Le 22 juillet 1994, le lieutenant Yahya Jammeh, âgé de 29 ans, renverse Dawda Jawara qui contrôlait le pouvoir depuis l’indépendance. Il s’affiche en sauveur et promet de redresser le pays. Les Gambiens vont vite déchanter et subir la paranoïa de ce chef d’Etat. Il installe un régime sécuritaire dont les postes exécutifs sont majoritairement occupés par des personnes de son ethnie minoritaire dans son pays, les Diola, ainsi qu’une police secrète, la NIA, régie par l’impunité.

Des élections partiales

Yahya Jammeh se fait élire au cours d’un scrutin douteux en 1996. Il est ensuite réélu avec 53% des suffrages en 2001, puis avec 67,33% en 2006, et enfin avec 71,5% en 2011. Le tout puissant Président veut une légitimité démocratique mais ne supporte pas la contestation. La plupart de ses opposants sont en exil ou en prison, aussi bien du côté des hommes politiques que des journalistes. Certains comme Deyda Hydara, cofondateur du journal The Point, connu comme critique envers le pouvoir y a laissé la vie. D’autres ont disparu comme Chief Ebrima Manneh du quotidien pro-gouvernemental Daily Observer. « Si quelqu’un attend de moi que je laisse 1% de la population détruire 99% de la population, il se trompe d’endroit », avait-il déclaré en 2011 à l’adresse des journalistes.

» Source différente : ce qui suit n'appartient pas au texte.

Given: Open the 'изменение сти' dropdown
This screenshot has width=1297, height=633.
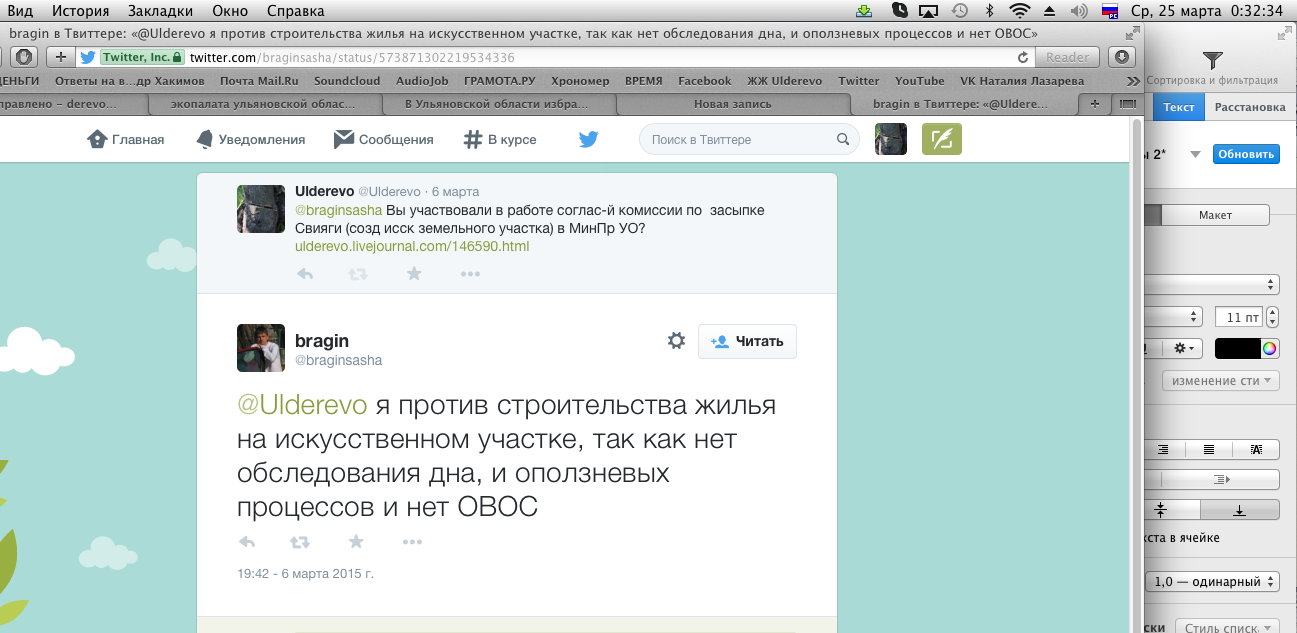Looking at the screenshot, I should click(x=1220, y=381).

Le courroux du chef d’Etat se déverse aussi sur ses proches comme Amadou Scattred Janneh, un ancien ministre de la Communication de 2004 à 2005. Il est d’abord enlevé puis mis en détention secrète avant de réapparaître au cours d’un procès sommaire où il écope d’une peine de travaux forcés à vie pour « trahison ». Il est finalement expulsé aux Etats-Unis. Il décrit sur RFI ses conditions de détentions : « j’ai la chance d’être moitié Gambien, moitié Américain, donc je n’ai jamais été torturé. Mais j’ai vu beaucoup de prisonniers qui ont été torturés : des ongles de pieds arrachés, des chocs électriques, des gens battus ». La peine de mort sévit encore dans ce petit pays de 1,849 million d’habitants où 9 personnes ont été exécutées en 2012, selon un rapport d’Amnesty International de 2014.

Un chef d’Etat thaumaturge

Ce chef d’Etat thaumaturge qui prétend pouvoir guérir le sida, la stérilité ou l’épilepsie à l’aide de plantes traditionnelles et d’incantations mystiques s’attaque aussi à l’homosexualité, passible en principe de 14 ans de prison. Baba Leigh, Imam et défenseur des droits de l’homme explique comment Yahya Jammeh arrive à se maintenir au pouvoir malgré son autoritarisme : « Yahya Jammeh enlève, viole, tue et massacre son peuple. Mais il réussit à se maintenir parce que la Gambie est une nation très pauvre. La communauté internationale reste silencieuse, tout simplement parce qu’elle n’a aucun intérêt en Gambie : le pays n’a pas de pétrole, pas d’or, pas de café, donc ce qui s’y passe ne l’intéresse pas ».

Le taux de croissance du PIB de 6,2% en 2013 masque, aux yeux du monde, les conditions de vie des Gambiens dont le pays est à la 165e place sur 187 pays, selon le classement du niveau de développement humain des pays du monde, établi par l’ONU.